1,272 reviews148 followers
December 16, 2017
Despite his death at a tragically young age, Cyril M. Kornbluth was one of the greats from the "golden age" of science fiction. One of the members of the "Futurians" fan club of the 1930s (a group that counted Frederick Pohl, Isaac Asimov, and Damon Knight among its members), he went on to co-author the classic novel The Space Merchants and write a number of short stories that are among the finest of the genre. These stories have been brought together in this collection, from his earliest work to such greats as "The Mindworm" and "The Marching Morons" (a sure influence on Mike Judge's more gentle take on a similar premise in Idiocracy). This is a must-have collection for fans of golden-age science fiction, one that captures the wonder of the works of the era.
Profile Image for Michael Battaglia.
531 reviews64 followers
July 8, 2016
Time and memory being what they are, Kornbluth is unfortunately probably fated to go down amongst most general SF fans as an "and" person, simply a name that got tacked on in collaboration with someone who is more well known today, although given that a lot of the names he collaborated with are probably also fading into the mists of people's memories as glitzier TV shows and flashier book series take more prominence in people's attention that it wouldn't be surprising if pretty much everything he's done is a bit hazy. These days it wouldn't be too surprising if people thought Isaac Asimov was the guy who wrote the adaptation for that Will Smith movie (and were probably very upset when it didn't seem to match what was happening on screen).

The most well known Kornbluth involved work is probably his novel with Frederick Pohl, "The Space Merchants", a rather savage satire on advertising and consumerism for the time that was considered a classic then and still is now (I read it years and years ago but I remember it being very good). He did several other works with Pohl (who only died about three or four years ago at the ripe age of ninety plus and did a lot ot keep the memory of his old writing partner alive), among other writers and was widely admired among his peers as being a kind of prodigy.

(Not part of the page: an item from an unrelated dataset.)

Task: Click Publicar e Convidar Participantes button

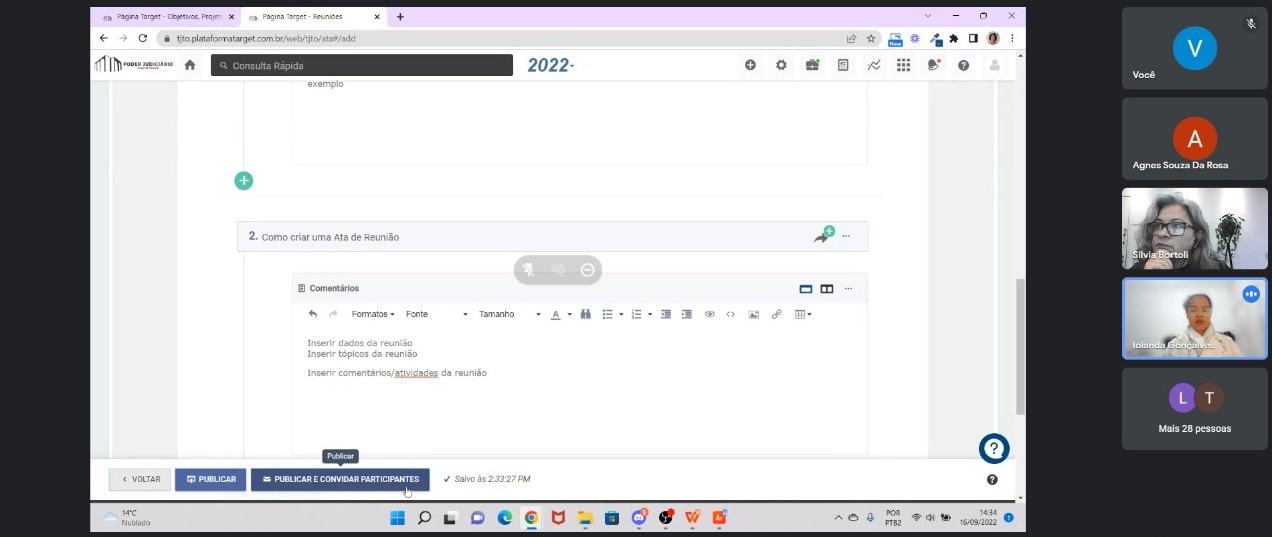Action: click(x=340, y=479)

Unfortunately, and this has a lot to do with the reasons he's not well remembered today, his experiences in WWII didn't leave him in the most robust of health and combined with a certain lack in taking care of himself led to his extremely early death by heart attack at the age of thirty-four in 1958. He left a decent amount of work behind but unless you're well versed in SF writers of the early days, chances are you aren't really going to come across him.

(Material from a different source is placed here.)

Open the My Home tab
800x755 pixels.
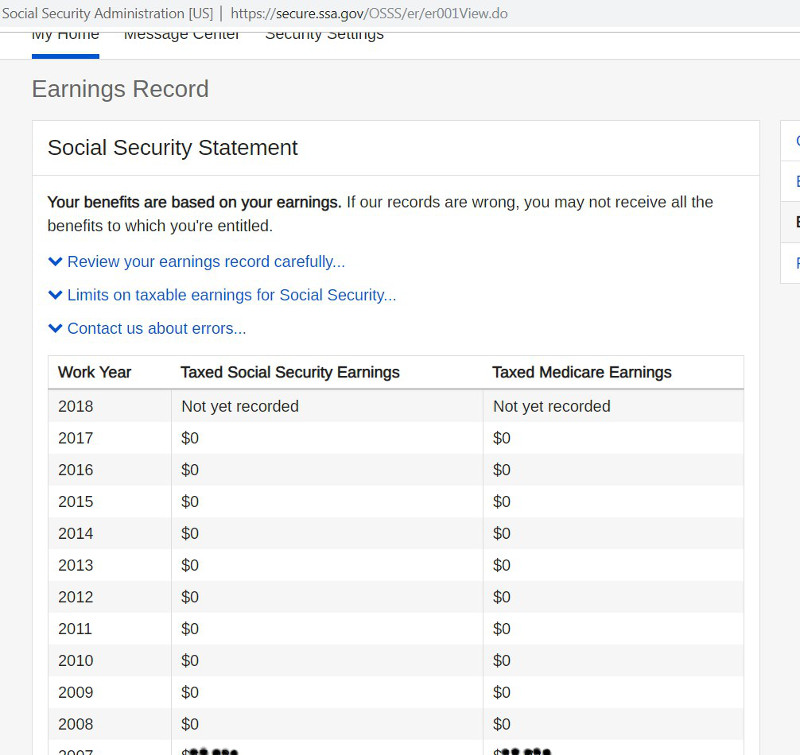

This collection attempts to go a ways toward fixing that. Between the covers it collects fifty plus short stories that Kornbluth wrote, pretty much all his solo SF (he wrote a couple novels alone but everything else was with collaborators) over the course of his career under a variety of names. Having so much gathered in one place does go a ways toward making a good case for him being far more well known than he is, if only to prove how consistent he was (even when he was really just hacking it out . . . the last handful of stories in the collection are what was known as "spec work", literally banged out for the money and even though they lack bite and focus of his better works, they are still entertaining stories), so consistent in fact that I can't really detect a huge difference in stories that were written earlier in his mature career and ones that were written toward the end of his life (the collection jumbles them up, which some folks wanting to track his development might quibble with but it didn't really bother me).

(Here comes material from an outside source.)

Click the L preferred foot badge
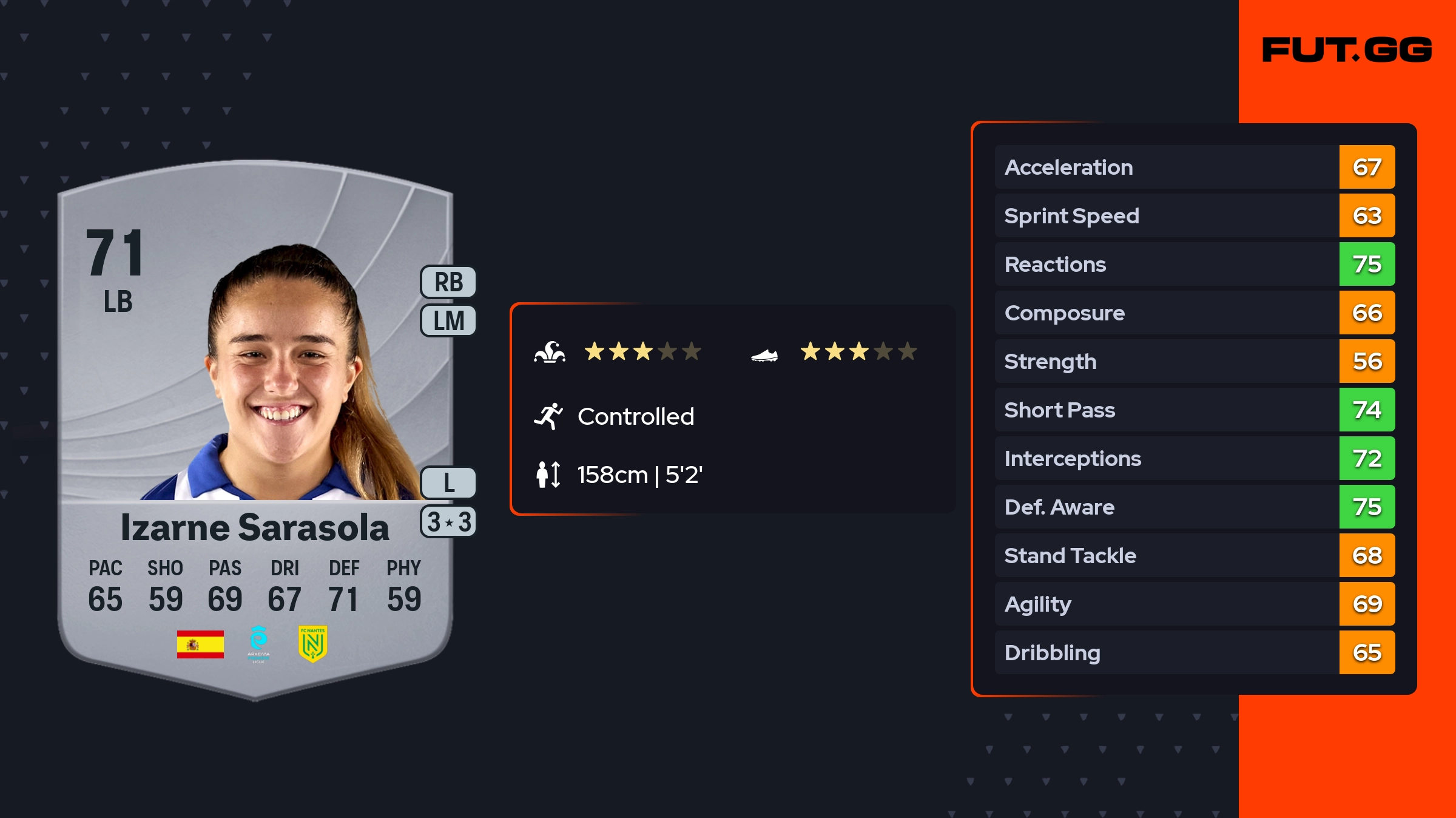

To that end, all the big guns you'd expect are here and they do kind of form the core of the collection. You get finely imagined future scenarios like "That Share of Glory", where negotiation has become a kind of religion as a merchant hires out a herald to assist him on a tough deal, only to encounter a bit of a twist as it winds on. You get the other big classic, the so-true-to-today its scary "The Marching Morons" which postulates a future where a relatively small group of smart people have to concoct ways to save the world from the masses of sheer idiocy that now comprises most of the population (actually given today's climate it might be optimistic as you wonder who the smart people that are going to save us are). Those two stories alone are strong enough to cement Kornbluth's legacy, emerging as fully formed slices of alternate reality that bristle with a brisk intelligence and a sharp eye for satire, taking current trends of the time and extrapolating them into areas of ridiculousness that doesn't feel dated at all today and in fact feel somewhat prescient at times.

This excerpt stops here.